== Task prompt ==
This exercise asks for the records to be retyped exactly as they read.

Records from a collection

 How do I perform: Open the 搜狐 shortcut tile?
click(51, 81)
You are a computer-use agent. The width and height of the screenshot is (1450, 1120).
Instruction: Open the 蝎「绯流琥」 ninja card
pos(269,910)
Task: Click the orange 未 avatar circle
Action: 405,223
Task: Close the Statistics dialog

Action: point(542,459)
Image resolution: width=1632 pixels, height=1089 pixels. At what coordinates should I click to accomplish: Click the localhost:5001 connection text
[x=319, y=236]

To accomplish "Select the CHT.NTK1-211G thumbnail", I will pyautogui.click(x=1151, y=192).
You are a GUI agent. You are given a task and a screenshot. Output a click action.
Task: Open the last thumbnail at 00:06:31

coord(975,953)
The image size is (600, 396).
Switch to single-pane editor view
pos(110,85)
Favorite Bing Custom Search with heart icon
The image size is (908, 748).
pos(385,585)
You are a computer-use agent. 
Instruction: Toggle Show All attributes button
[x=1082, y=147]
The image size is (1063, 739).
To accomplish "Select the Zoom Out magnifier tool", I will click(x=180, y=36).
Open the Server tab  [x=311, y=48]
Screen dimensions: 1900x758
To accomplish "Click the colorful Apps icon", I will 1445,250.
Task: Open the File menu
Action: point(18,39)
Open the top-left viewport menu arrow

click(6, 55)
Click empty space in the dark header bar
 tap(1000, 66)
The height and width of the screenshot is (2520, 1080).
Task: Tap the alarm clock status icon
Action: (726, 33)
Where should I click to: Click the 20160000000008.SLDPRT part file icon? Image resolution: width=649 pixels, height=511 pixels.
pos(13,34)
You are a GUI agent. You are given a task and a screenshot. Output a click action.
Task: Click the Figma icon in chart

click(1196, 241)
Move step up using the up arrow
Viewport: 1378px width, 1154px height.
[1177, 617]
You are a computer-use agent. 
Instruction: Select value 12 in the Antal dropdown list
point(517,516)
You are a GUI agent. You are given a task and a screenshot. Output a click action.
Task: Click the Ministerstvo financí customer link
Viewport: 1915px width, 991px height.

== Task result ==
 How do I perform: Open the 搜狐 shortcut tile?
click(51, 81)
You are a computer-use agent. The width and height of the screenshot is (1450, 1120).
Instruction: Open the 蝎「绯流琥」 ninja card
pos(269,910)
Task: Click the orange 未 avatar circle
Action: 405,223
Task: Close the Statistics dialog

Action: point(542,459)
Image resolution: width=1632 pixels, height=1089 pixels. At what coordinates should I click to accomplish: Click the localhost:5001 connection text
[x=319, y=236]

To accomplish "Select the CHT.NTK1-211G thumbnail", I will pyautogui.click(x=1151, y=192).
You are a GUI agent. You are given a task and a screenshot. Output a click action.
Task: Open the last thumbnail at 00:06:31

coord(975,953)
The image size is (600, 396).
Switch to single-pane editor view
pos(110,85)
Favorite Bing Custom Search with heart icon
The image size is (908, 748).
pos(385,585)
You are a computer-use agent. 
Instruction: Toggle Show All attributes button
[x=1082, y=147]
The image size is (1063, 739).
To accomplish "Select the Zoom Out magnifier tool", I will click(x=180, y=36).
Open the Server tab  [x=311, y=48]
Screen dimensions: 1900x758
To accomplish "Click the colorful Apps icon", I will 1445,250.
Task: Open the File menu
Action: point(18,39)
Open the top-left viewport menu arrow

click(6, 55)
Click empty space in the dark header bar
 tap(1000, 66)
The height and width of the screenshot is (2520, 1080).
Task: Tap the alarm clock status icon
Action: (726, 33)
Where should I click to: Click the 20160000000008.SLDPRT part file icon? Image resolution: width=649 pixels, height=511 pixels.
pos(13,34)
You are a GUI agent. You are given a task and a screenshot. Output a click action.
Task: Click the Figma icon in chart

click(1196, 241)
Move step up using the up arrow
Viewport: 1378px width, 1154px height.
[1177, 617]
You are a computer-use agent. 
Instruction: Select value 12 in the Antal dropdown list
point(517,516)
You are a GUI agent. You are given a task and a screenshot. Output a click action.
Task: Click the Ministerstvo financí customer link
Viewport: 1915px width, 991px height.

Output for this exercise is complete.